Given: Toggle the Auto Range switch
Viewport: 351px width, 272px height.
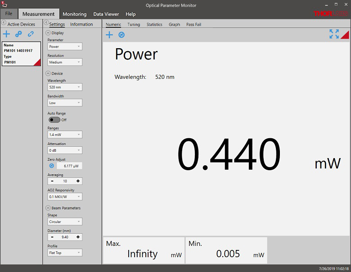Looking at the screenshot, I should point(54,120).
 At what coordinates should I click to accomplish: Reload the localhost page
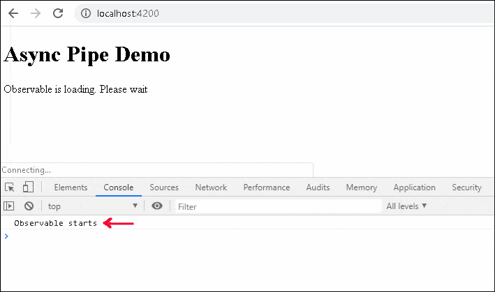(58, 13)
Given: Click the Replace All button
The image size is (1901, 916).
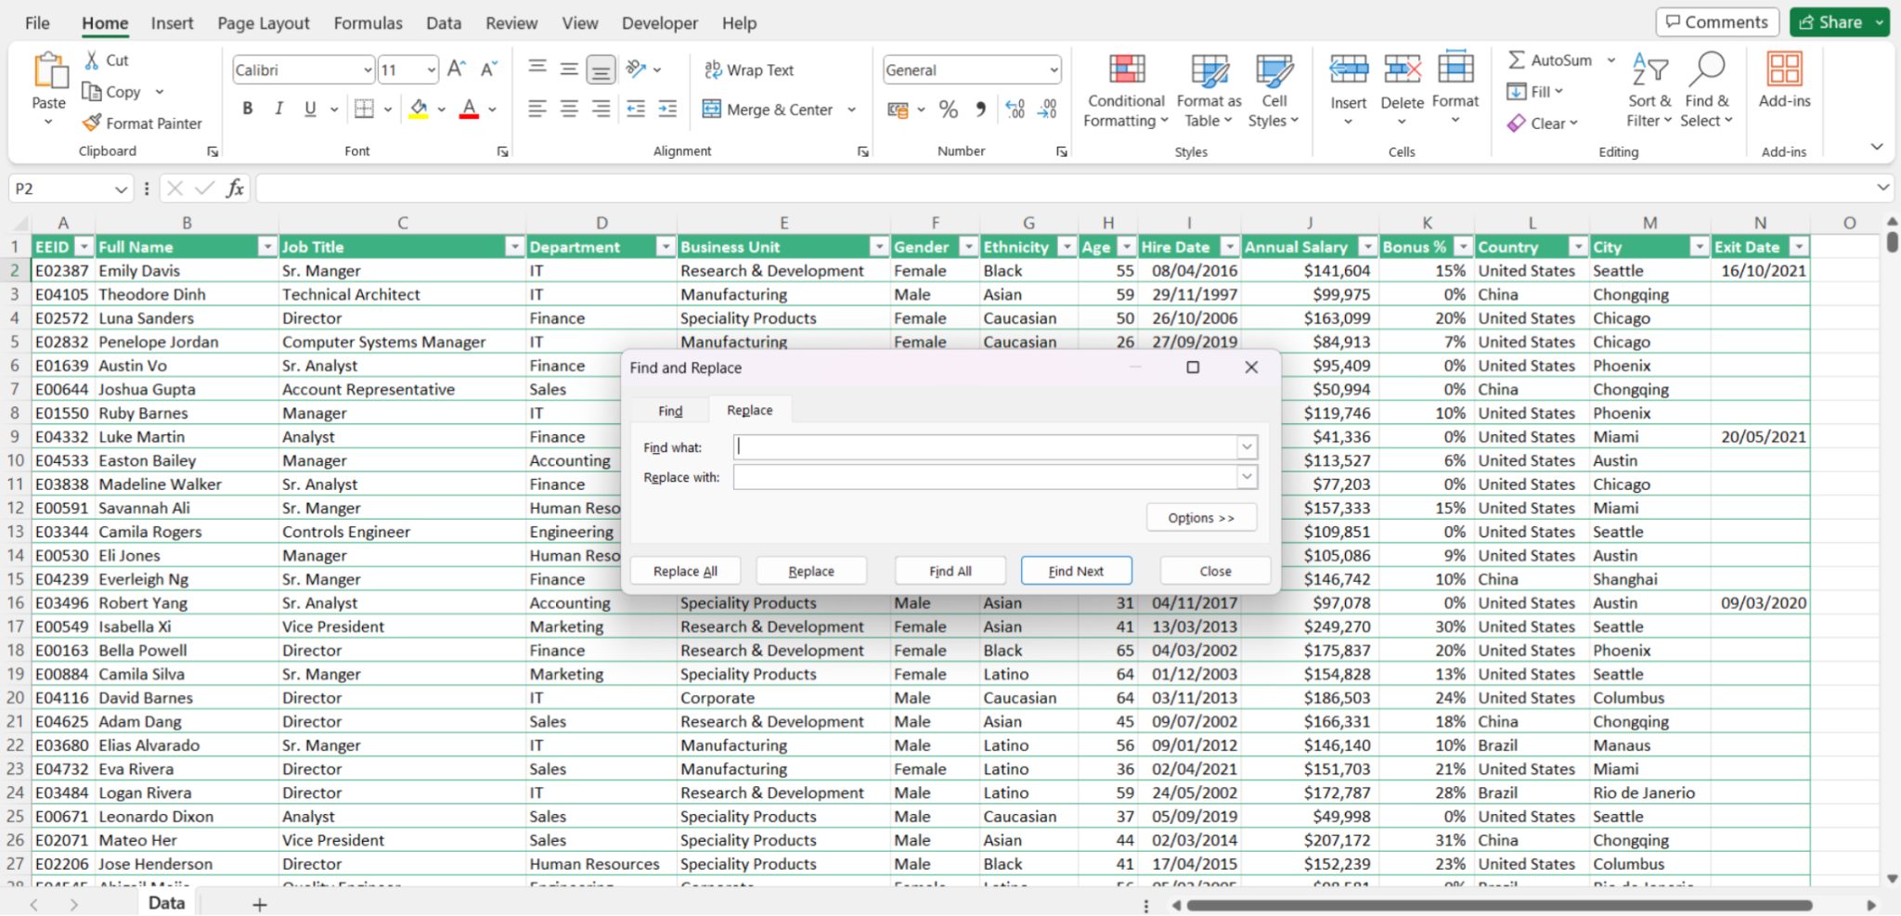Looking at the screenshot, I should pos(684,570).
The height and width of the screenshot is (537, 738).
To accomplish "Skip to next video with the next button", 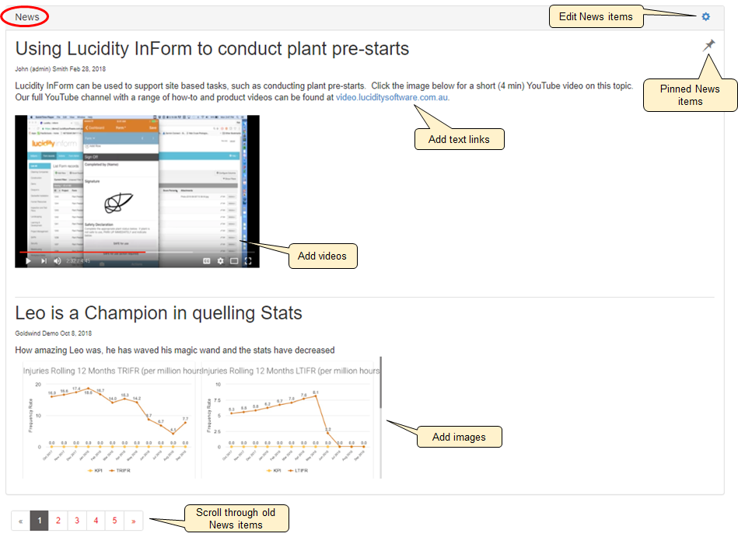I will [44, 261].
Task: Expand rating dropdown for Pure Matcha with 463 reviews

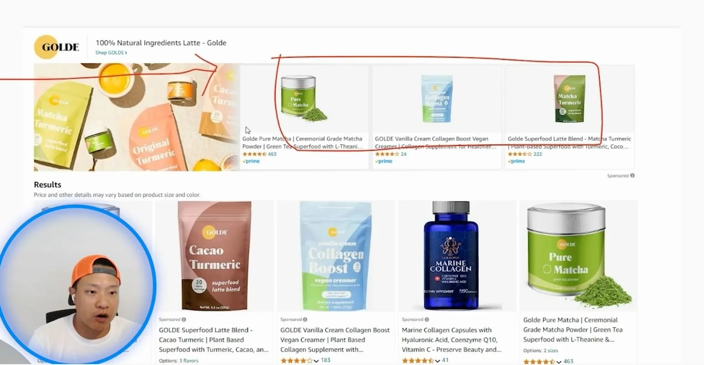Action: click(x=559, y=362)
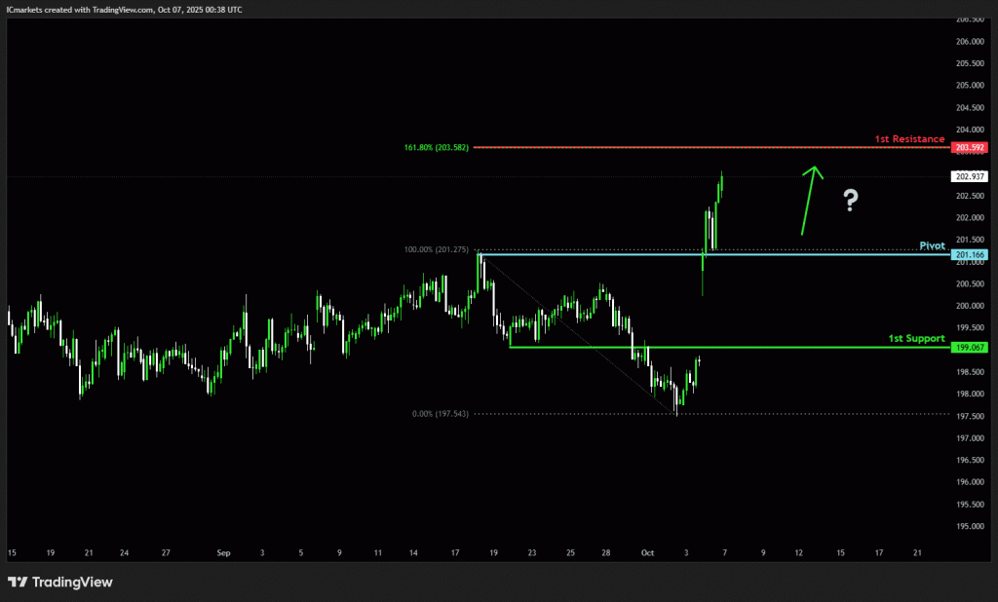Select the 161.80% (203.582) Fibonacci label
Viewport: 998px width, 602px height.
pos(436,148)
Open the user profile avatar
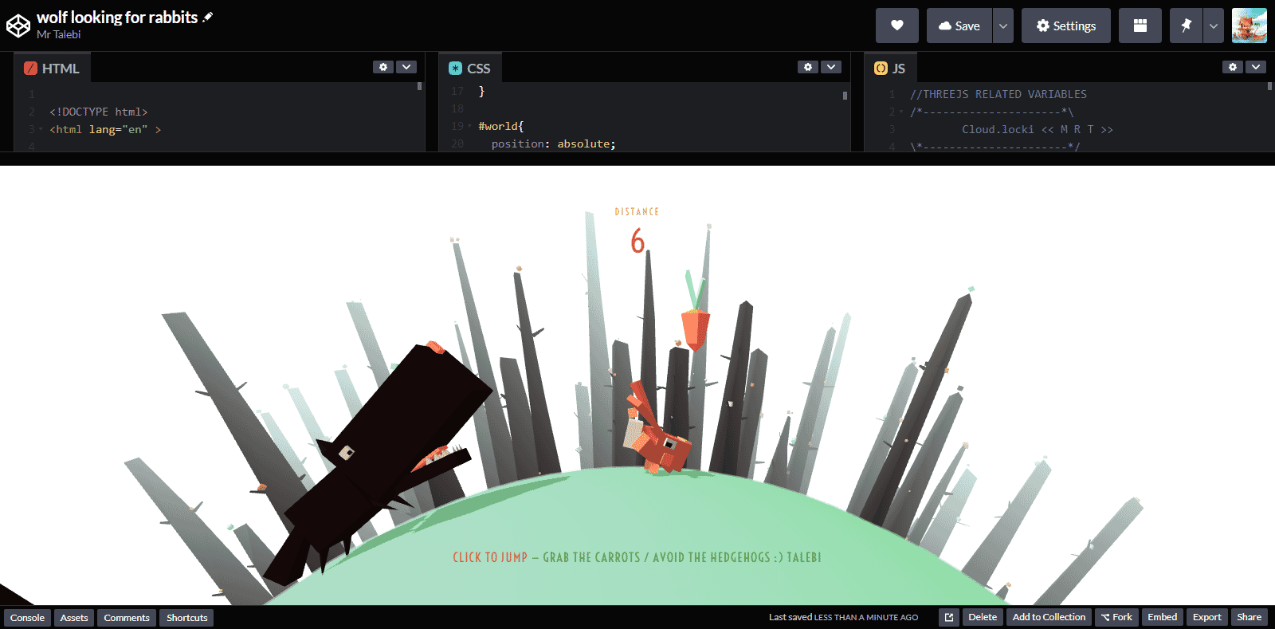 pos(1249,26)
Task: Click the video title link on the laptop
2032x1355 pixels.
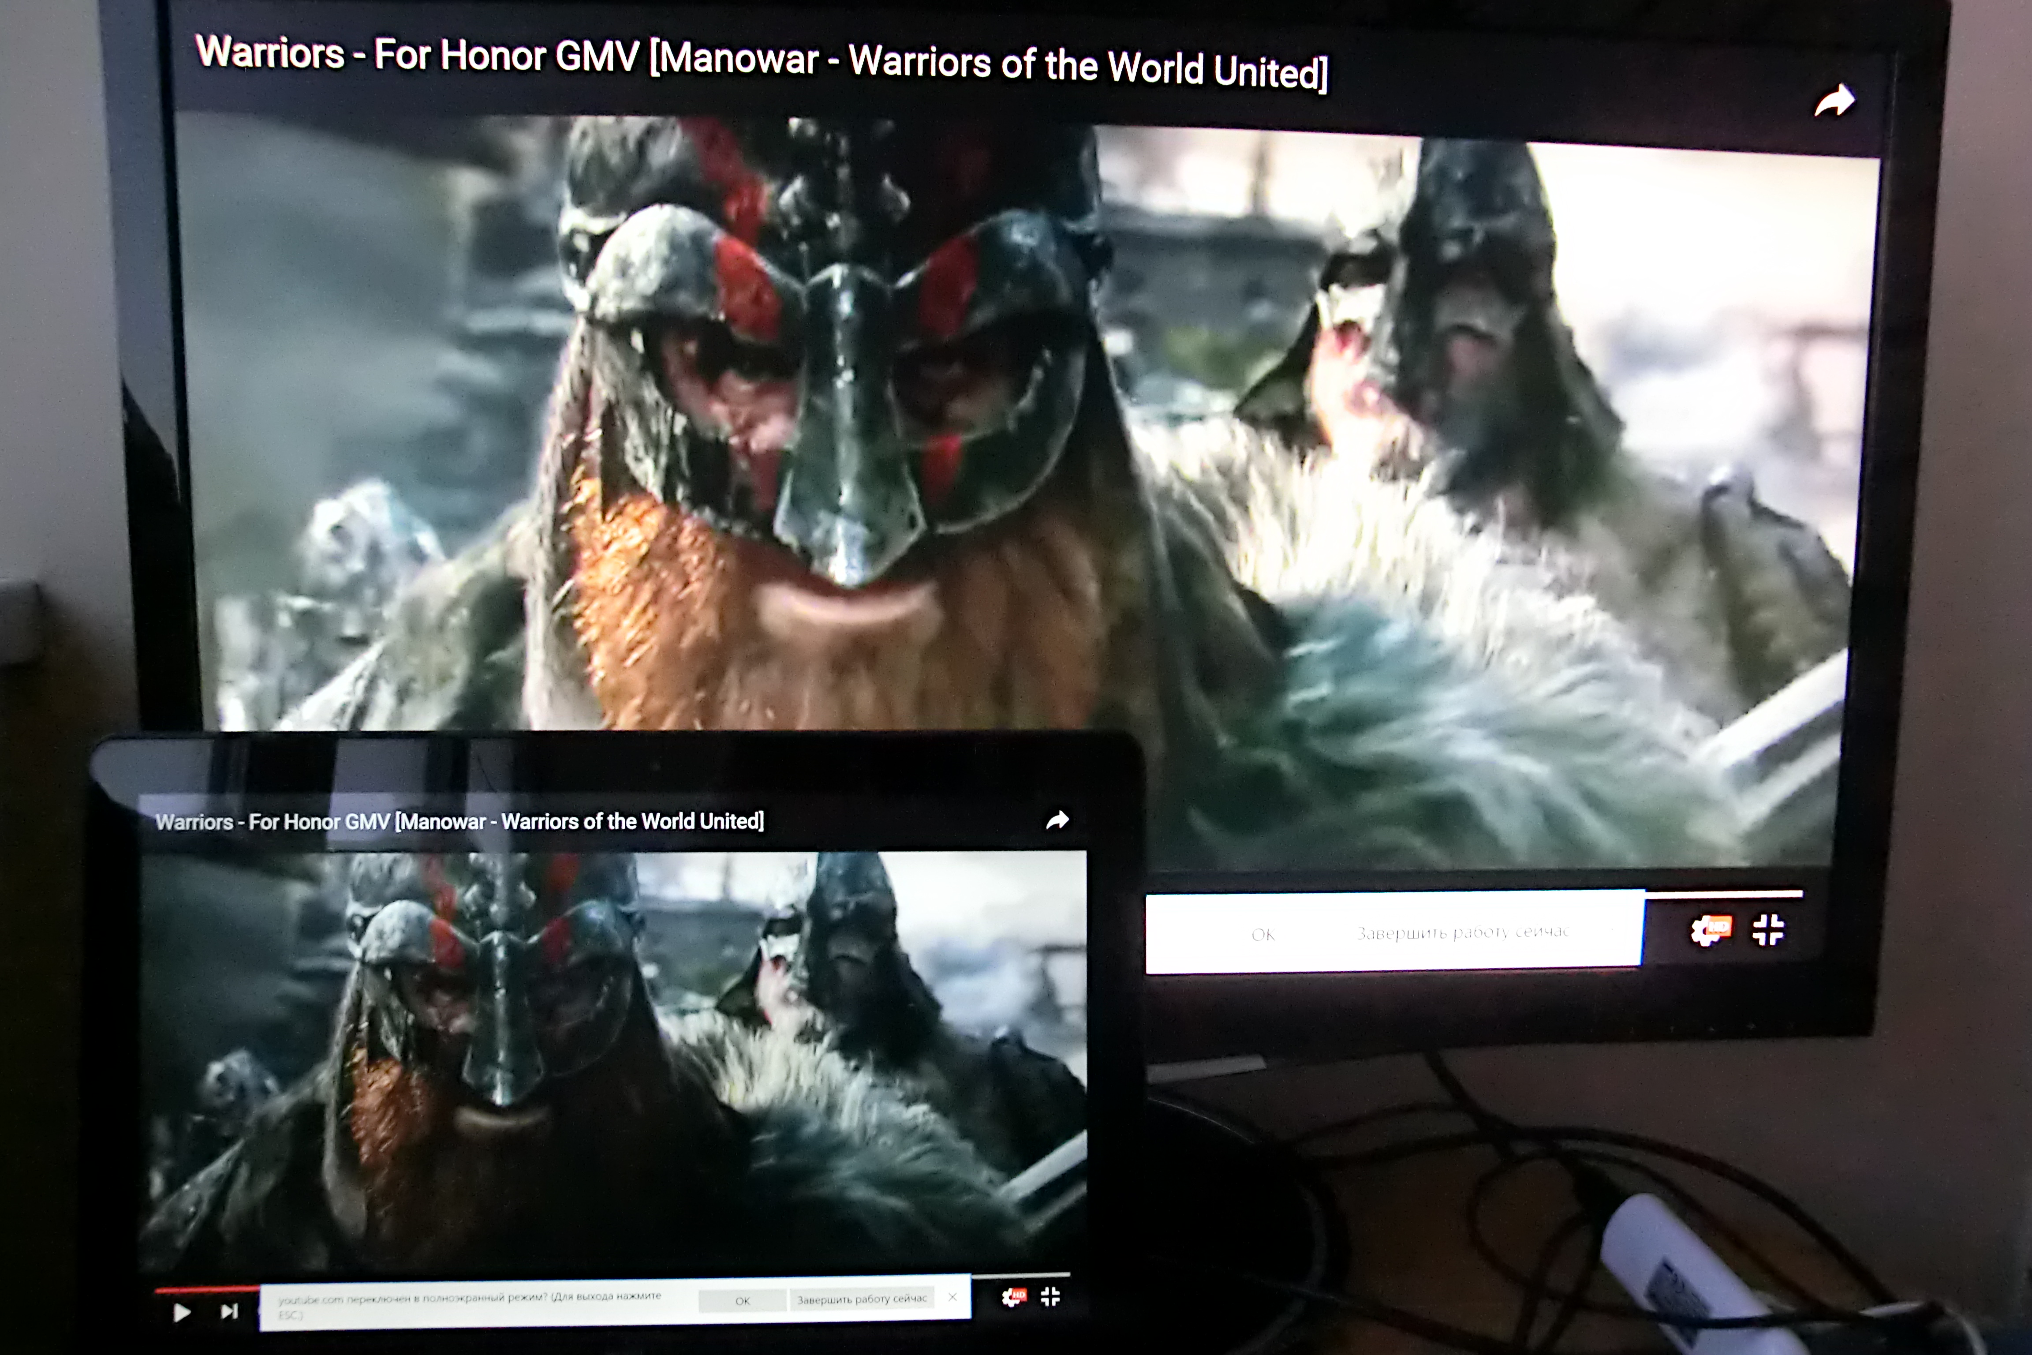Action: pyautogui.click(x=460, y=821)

______________________________

### Exercise goal
Could you return, word for word, everything from the line containing "Task: Expand rating" down to the end of the rows, with the pictures left out?

### Response to the exercise
Task: Expand rating dropdown for Pure Matcha with 463 reviews

Action: click(x=559, y=362)
Select the 161.80% (203.582) Fibonacci label
Viewport: 998px width, 602px height.
pos(436,148)
Open the user profile avatar
 pos(1249,26)
Task: Click the video title link on the laptop
2032x1355 pixels.
Action: pyautogui.click(x=460, y=821)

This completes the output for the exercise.